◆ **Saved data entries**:
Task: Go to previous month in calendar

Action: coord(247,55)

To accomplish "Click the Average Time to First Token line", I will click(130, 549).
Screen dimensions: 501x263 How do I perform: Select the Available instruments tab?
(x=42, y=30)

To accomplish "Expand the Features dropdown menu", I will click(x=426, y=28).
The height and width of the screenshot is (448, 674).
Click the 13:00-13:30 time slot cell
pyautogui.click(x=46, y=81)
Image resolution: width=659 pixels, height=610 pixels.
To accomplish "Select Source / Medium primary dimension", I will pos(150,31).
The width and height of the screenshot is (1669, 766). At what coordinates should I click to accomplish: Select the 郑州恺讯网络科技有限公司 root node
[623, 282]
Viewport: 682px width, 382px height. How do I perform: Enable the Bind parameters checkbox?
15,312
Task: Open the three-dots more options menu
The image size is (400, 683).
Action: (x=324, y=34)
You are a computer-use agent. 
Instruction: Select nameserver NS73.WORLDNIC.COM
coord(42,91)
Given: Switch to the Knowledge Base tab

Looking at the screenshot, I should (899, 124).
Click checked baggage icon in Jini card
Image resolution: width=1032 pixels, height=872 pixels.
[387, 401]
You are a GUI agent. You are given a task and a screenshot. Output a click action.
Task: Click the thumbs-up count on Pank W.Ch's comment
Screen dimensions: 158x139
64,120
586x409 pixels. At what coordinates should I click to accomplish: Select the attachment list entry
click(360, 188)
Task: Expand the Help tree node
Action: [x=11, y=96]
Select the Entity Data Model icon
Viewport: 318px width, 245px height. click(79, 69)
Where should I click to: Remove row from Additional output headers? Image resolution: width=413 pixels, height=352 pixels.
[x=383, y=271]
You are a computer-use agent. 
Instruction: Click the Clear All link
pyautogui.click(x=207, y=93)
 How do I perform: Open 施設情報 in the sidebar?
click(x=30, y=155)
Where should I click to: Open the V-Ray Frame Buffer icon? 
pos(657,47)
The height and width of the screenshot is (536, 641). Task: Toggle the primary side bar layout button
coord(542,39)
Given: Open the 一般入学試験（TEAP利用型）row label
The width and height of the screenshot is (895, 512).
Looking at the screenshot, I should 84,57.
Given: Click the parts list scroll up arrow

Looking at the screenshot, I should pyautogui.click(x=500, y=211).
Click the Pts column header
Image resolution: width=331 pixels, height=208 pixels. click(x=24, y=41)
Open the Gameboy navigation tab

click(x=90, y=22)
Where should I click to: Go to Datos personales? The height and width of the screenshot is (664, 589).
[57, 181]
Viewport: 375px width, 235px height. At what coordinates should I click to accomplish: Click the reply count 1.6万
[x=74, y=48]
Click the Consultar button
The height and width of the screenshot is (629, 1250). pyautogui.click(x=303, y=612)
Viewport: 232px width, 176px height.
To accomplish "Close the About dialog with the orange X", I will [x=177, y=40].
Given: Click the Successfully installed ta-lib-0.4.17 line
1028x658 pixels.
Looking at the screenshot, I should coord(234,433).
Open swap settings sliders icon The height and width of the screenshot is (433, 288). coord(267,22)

◆ **EXERCISE GOAL**:
Wherever a line holds the word "menu", copy that line out of the entries above.

◆ **ANSWER TO THE PROBLEM**:
To accomplish "Expand the Features dropdown menu", I will click(x=426, y=28).
Task: Open the three-dots more options menu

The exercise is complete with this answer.